Published 30 Jan 2026 in cs.CR and cs.LG | (2601.23157v1)

Abstract: Least privilege is a core security principle: grant each request only the minimum access needed to achieve its goal. Deployed LLMs almost never follow it, instead being exposed through a single API endpoint that serves all users and requests. This gap exists not because least privilege would be unhelpful; deployments would benefit greatly from reducing unnecessary capability exposure. The real obstacle is definitional and mechanistic: what does "access" mean inside a LLM, and how can we enforce it without retraining or deploying multiple models? We take inspiration from least privilege in computer systems and define a class of models called least-privilege LLMs, where privilege is reachable internal computation during the forward pass.
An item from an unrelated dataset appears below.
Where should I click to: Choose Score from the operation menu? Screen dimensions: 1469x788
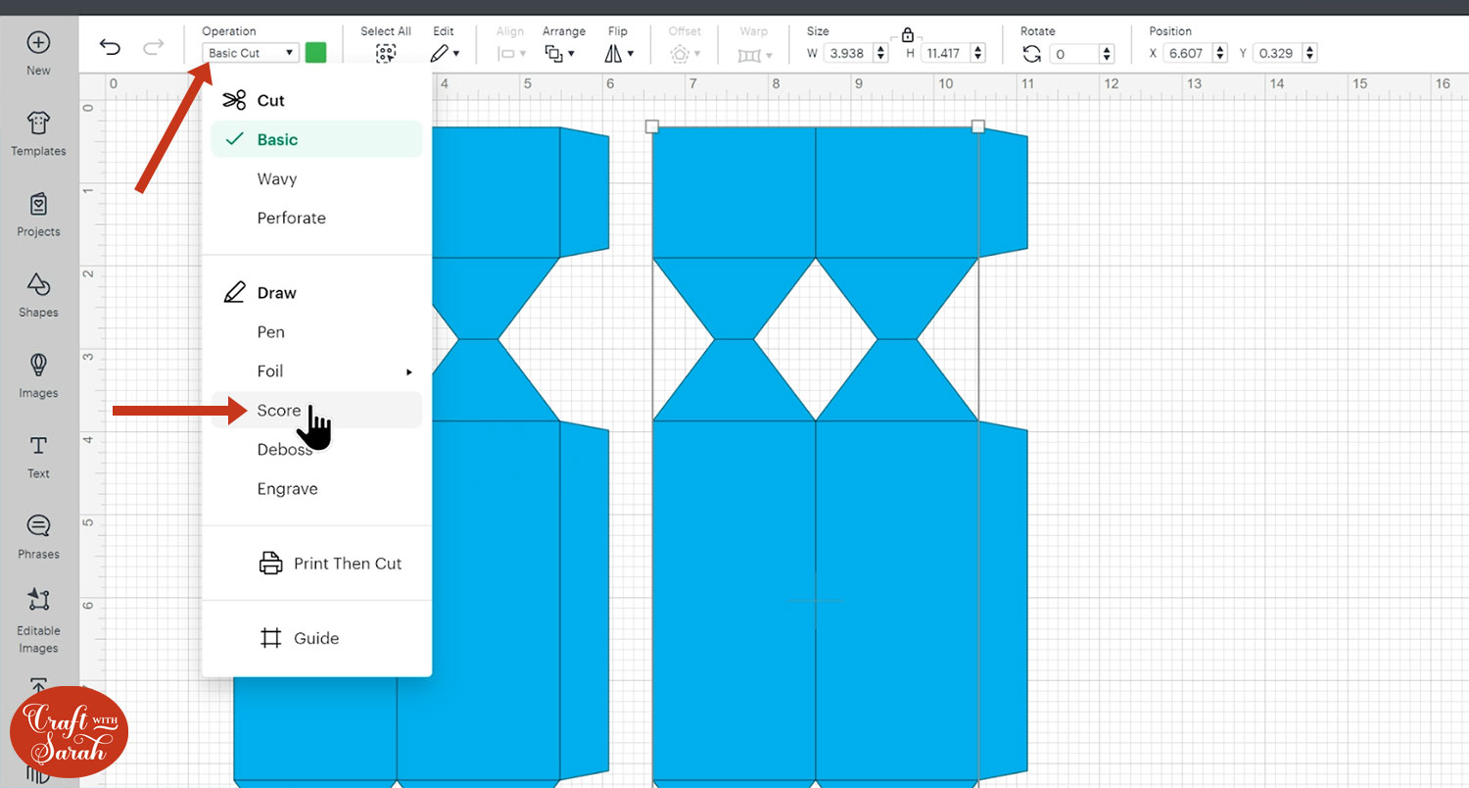click(279, 411)
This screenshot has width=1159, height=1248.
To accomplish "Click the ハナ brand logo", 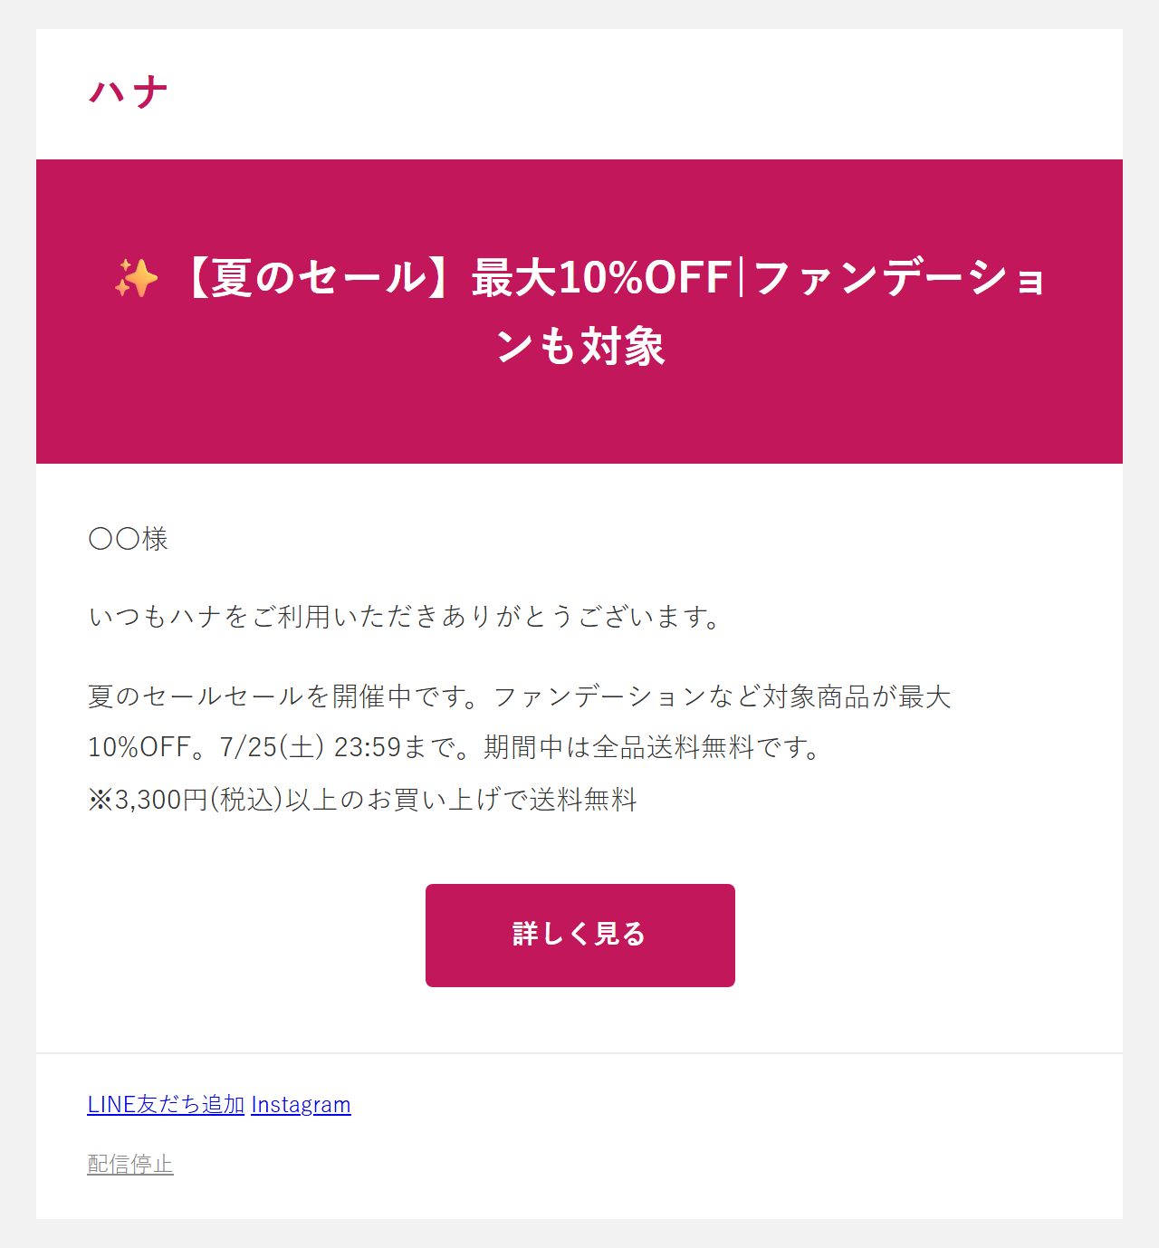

In this view, lowering privilege literally shrinks the model's accessible function class, as opposed to denying access via learned policies. We formalize deployment-time control as a monitor-allocator-enforcer stack, separating (i) request-time signals, (ii) a decision rule that allocates privilege, and (iii) an inference-time mechanism that selects privilege. We then propose Nested Least-Privilege Networks, a shape-preserving, rank-indexed intervention that provides a smooth, reversible control knob. We show that this knob yields policy-usable privilege-utility frontiers and enables selective suppression of targeted capabilities with limited collateral degradation across various policies. Most importantly, we argue for a new deployment paradigm that challenges the premise that LLMs can only be controlled at the output level.